▸ **Istruzioni**:
[a] Rispondi alle domande seguenti in base al discorso:
(i) Dove si trova la prima linea del fronte?
(ii) Di chi è l'elezione considerata un grave pericolo, e in quale mese è prevista?
(iii) In quali città fu colpito il Paese dodici anni fa?
[b] Estrai dal discorso il passo che va da "Molti sono i" fino a "tutt’altro che inverosimile." compreso.

▸ **Brano proposto**:

Signore e Signori, cari amici,
è un piacere ritrovarvi così numerosi e su questioni tanto gravi. Sono certo che oggi sia essenziale un ampio ed esplicito confronto tra la democrazia liberale e le diverse forme di populismo e totalitarismo che rimettono profondamente in discussione ciò che siamo. A essere sotto attacco sono i valori universali del 1789, il nostro patrimonio collettivo, la democrazia, il rispetto dell’essere umano e dell’alterità, lo Stato di diritto e la separazione dei poteri, l’uguaglianza tra donne e uomini, la libertà di coscienza, di credere o non credere, pensare, scrivere o fare caricature, fare cultura.
Molti sono i fronti: non c’è solo uno scontro tra l’Occidente e il resto del mondo, tra il bene e il male, lettura caricaturale, questa, che a me non piace. Il populismo è prima di tutto il nostro nemico interno che attacca noi stessi e i nostri sistemi democratici. Come negli anni Trenta, è innanzi tutto un prodotto occidentale. Tutti sappiamo quale grave pericolo possa rappresentare l’elezione, il prossimo novembre, di Donald Trump. Pericolo per la democrazia americana, per l’Alleanza Atlantica, per noi europei e, ovviamente, per l’Ucraina. Riuscite a immaginare un mondo con Trump da una parte e Le Pen dall’altra? Lo scenario è tutt’altro che inverosimile.
Ecco, dunque, perché la prima linea del fronte è in Ucraina, dove è in gioco il nostro futuro. Il futuro dell’Europa, dei nostri interessi fondamentali e della democrazia. Bisogna fare di tutto per sostenere il coraggioso popolo ucraino, fare di tutto perché la Russia non prevalga, fare di tutto perché abbiano la meglio il diritto internazionale e la giustizia. Di tutto. E grazie, caro Bernard-Henri Lévy, per aver illuminato le nostre coscienze con costanza e coraggio, su questo tema come su tanti altri.
L’altra linea del fronte è la guerra che l’islamismo sta combattendo contro di noi e la cui matrice è l’odio antiebraico. È il 19 marzo e il mio cuore sprofonda, caro Arié Bensemhoun (ex presidente della comunità ebraica di Tolosa, n.d.t.). Dodici anni fa il nostro Paese fu colpito a Montauban e a Tolosa (città nella regione dei Midi-Pirenei che nel marzo 2012 hanno subito attentati che hanno causato la morte di tre militari e quattro civili ebrei e il ferimento grave di altri cinque, n.d.t.).

▸ **Dati forniti**:
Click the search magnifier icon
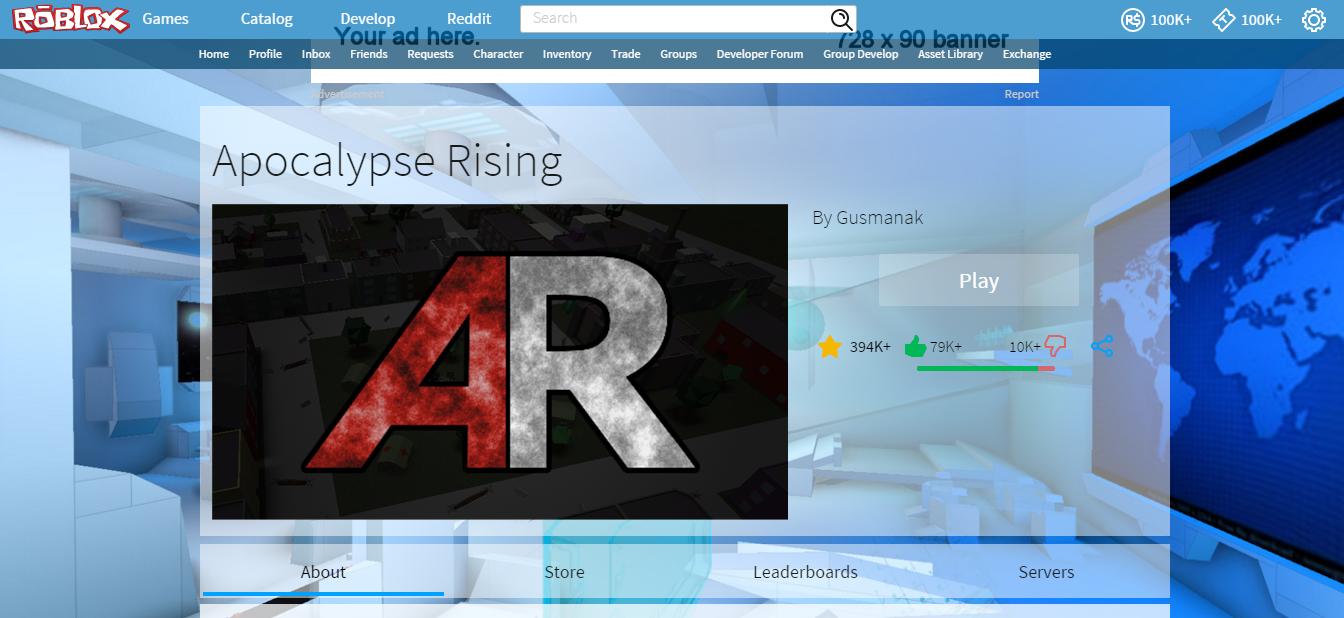The height and width of the screenshot is (618, 1344). [841, 18]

▸ **Esercizio svolto**:
[a]
(i) In Ucraina.
(ii) Di Donald Trump, a novembre.
(iii) A Montauban e a Tolosa.

[b]
Molti sono i fronti: non c’è solo uno scontro tra l’Occidente e il resto del mondo, tra il bene e il male, lettura caricaturale, questa, che a me non piace. Il populismo è prima di tutto il nostro nemico interno che attacca noi stessi e i nostri sistemi democratici. Come negli anni Trenta, è innanzi tutto un prodotto occidentale. Tutti sappiamo quale grave pericolo possa rappresentare l’elezione, il prossimo novembre, di Donald Trump. Pericolo per la democrazia americana, per l’Alleanza Atlantica, per noi europei e, ovviamente, per l’Ucraina. Riuscite a immaginare un mondo con Trump da una parte e Le Pen dall’altra? Lo scenario è tutt’altro che inverosimile.